基于Angptl4-PI3K/AKT/mTOR自噬调控PMVECs通透性探讨麻杏石甘汤治疗流感病毒性肺炎的作用机制研究

Intervened influenza virus pneumonia by regulating autophagy has became the research hotspot in international at present. Based on the maxingshigan(MXSG) decoction clinical application of anti-inflammation and the treatment of Xie Re Yong Fei Syndrome of patients with influenza, referenced to anti-inflammation of regulating autophagy and the therapy of clearing away lung heat way in Shanghan Lun, and based on the study of aggravation inflammation injury in lung through Angptl4（Ang4）, combined with the study basis that MXSG effect of anti- influenza virus pneumonia, we put forward that “The hypothesis of Ang4 on regulation of autophagy activity and PMVECs membrane passage via PI3K/AKT/mTOR, and The hypothesis of MXSG on regulation of autophagy to intervene in influenza virus pneumonia to improve lung injury”. The study will be utilized the technique of electron microscope、RT-PCR、western-blot、immunohistochemistry，on the animal models of pneumonia lung injury infected with influenza virus FM1 in mice and the PMVECs transfected with Ang4 and shRNA-Ang4 gene, then the cell model that stimulated with influenza virus; drug intervention will be applied with MXSG. There will be observed with the lung tissue of mice, the expressed inflammatory factor in cell, the protein related to autophagy signal pathway and the cellular morphology change of PMVECs. The purpose is to explore the protective mechanism and new target for clinical treatment of autophagy in influenza virus pneumonia, and to provide new methods and experimental basis on the effective treatment of lung injury of influenza viral pneumonia with classic recipe of chinese medicine.
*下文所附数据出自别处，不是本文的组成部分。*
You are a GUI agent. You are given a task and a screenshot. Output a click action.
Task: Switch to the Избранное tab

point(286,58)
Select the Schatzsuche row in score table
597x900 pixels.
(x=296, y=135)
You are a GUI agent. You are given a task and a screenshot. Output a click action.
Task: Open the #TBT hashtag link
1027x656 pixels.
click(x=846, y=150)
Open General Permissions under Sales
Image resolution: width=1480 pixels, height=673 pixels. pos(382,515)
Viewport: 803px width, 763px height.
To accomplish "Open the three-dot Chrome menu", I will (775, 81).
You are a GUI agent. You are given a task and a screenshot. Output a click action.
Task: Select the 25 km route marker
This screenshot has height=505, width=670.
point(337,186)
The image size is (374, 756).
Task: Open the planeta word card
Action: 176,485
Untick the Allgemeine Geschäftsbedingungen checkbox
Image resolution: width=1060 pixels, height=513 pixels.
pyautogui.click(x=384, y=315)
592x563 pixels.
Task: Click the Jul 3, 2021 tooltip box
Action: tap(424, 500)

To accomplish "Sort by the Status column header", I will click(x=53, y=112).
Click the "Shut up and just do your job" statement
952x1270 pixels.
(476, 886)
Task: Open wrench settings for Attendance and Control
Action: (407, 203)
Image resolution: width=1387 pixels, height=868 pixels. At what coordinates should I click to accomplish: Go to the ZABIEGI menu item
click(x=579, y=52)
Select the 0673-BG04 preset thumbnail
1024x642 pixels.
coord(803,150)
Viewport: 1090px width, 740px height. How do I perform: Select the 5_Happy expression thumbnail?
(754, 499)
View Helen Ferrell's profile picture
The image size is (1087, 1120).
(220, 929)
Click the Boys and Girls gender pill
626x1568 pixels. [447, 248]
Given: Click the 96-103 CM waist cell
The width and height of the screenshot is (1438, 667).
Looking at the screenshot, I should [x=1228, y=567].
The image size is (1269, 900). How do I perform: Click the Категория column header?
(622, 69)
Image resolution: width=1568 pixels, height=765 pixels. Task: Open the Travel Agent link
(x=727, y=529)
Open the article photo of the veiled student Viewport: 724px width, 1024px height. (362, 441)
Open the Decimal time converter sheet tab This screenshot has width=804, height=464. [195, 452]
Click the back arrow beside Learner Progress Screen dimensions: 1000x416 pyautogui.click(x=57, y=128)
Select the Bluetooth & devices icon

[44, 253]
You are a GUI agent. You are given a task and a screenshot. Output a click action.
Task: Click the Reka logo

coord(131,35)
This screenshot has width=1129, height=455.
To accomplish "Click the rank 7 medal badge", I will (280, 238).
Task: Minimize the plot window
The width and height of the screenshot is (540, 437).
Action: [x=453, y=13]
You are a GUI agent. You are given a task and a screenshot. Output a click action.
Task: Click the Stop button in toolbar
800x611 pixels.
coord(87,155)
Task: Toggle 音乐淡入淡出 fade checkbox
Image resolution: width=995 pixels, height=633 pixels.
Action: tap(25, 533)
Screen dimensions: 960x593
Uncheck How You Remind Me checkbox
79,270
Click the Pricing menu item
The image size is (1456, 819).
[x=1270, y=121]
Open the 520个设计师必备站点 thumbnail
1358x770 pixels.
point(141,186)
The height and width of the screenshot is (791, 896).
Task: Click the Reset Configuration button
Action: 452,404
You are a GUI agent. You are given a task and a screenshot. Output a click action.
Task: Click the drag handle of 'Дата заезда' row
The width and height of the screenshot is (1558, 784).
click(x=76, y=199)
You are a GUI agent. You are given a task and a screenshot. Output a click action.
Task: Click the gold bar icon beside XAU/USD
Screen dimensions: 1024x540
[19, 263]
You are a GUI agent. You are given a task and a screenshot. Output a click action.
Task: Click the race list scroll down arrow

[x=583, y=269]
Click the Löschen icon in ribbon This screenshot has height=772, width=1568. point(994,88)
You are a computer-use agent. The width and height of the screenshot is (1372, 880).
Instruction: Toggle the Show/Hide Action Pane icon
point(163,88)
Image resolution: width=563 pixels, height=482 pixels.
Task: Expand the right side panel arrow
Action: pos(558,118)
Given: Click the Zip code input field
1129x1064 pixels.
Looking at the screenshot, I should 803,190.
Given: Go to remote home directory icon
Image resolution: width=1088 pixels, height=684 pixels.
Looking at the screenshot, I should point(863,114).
调节自噬干预流感病毒性肺炎是目前国际上研究的热点。基于麻杏石甘汤(MXSG)抗炎、治疗邪热壅肺型肺炎的临床应用，借鉴自噬抗炎及Angptl4(Ang4)加剧肺部炎症损伤的研究，结合MXSG抗流感病毒性肺炎研究基础。我们提出“Ang4通过PI3K/Akt/mTOR自噬调节PMVECs细胞膜通透性，MXSG抑制Ang4调节自噬干预流感病毒性肺炎实现改善肺损伤作用”。本研究拟采用电镜、RT-PCR、western-blot、免疫组化等技术，在流感病毒FM1感染性肺炎的小鼠动物模型加Ang4、PI3K、mTOR抑制剂，和在PMVECs中加shRNA-Ang4并用流感病毒刺激的细胞模型上；应用MXSG药物干预，观察小鼠肺组织及细胞上的表达的炎症因子、自噬相关因子及信号通路上的蛋白和PMVECs细胞膜结构改变；探讨自噬在流感病毒性肺炎的保护机制和新靶点，为经方防治流感病毒性肺炎提供新的新的方法和依据。

病毒性肺炎是最常见的呼吸系统疾病之一，由于一直缺乏积极有效的抑制流感感染后期引发的过度炎症反应的治疗手段和措施，病毒性肺炎的治疗一直是国际上的医学难题。基于血管生成素样蛋白4 (angiopoietin-like protein 4，Angptl4，以下简称Ang4)介导的肺微血管内皮细胞(PMVECs)通透性改变是急性肺损伤的主要发病环节之一，炎症反应是病毒性肺炎的核心病理学特征，通过干预自噬来治疗流感病毒性肺炎已成为目前国际上研究的热点。本研究首先制备流感病毒感染PMVECs细胞细胞模型和动物模型，分别用PI3K inhibitors干预、shRNA-Angptl4转染和麻杏石甘汤含药血清处理，流式细胞技术、RT-PCR、Western-blot、ELISA、HE染色、免疫组化检测等进行相关指标的检测。结果显示，PI3K抑制剂LY294002可抑制H1N1诱导的细胞通透性增加、促进自噬相关蛋白的表达；沉默Ang4基因可以降低H1N1诱导的细胞通透性、促进自噬蛋白表达、降低炎症细胞因子水平；麻杏石甘汤含药血清处理可降低动物模型肺部的病理变化、促进细胞自噬、降低炎症细胞因子水平。可得到如下结论：流感病毒感染机体后，刺激炎症因子TNF-α释放促进肺部炎症损伤形成，Ang4既可降低F-actin蛋白诱发细胞骨架改变或促进Ang4又可通过PI3K/AKT/mTOR抑制自噬，进而降低血管渗透性，增加炎症因子渗出到间质。麻杏石甘汤抑制Ang4的分泌，通过调节PI3K/AKT/mTOR自噬，改善肺PMVECs细胞通透性发挥减轻病毒性肺炎所致肺损伤的作用。本研究探寻了麻杏石甘汤调控自噬的机制或途径，将有利于揭示流感病毒感染后引发肺损伤条件下自噬功能的调节规律，对发现积极有效的病毒性肺炎治疗靶点具有重要的理论意义和应用价值，对于中医药的广泛应用具有重要的社会意义。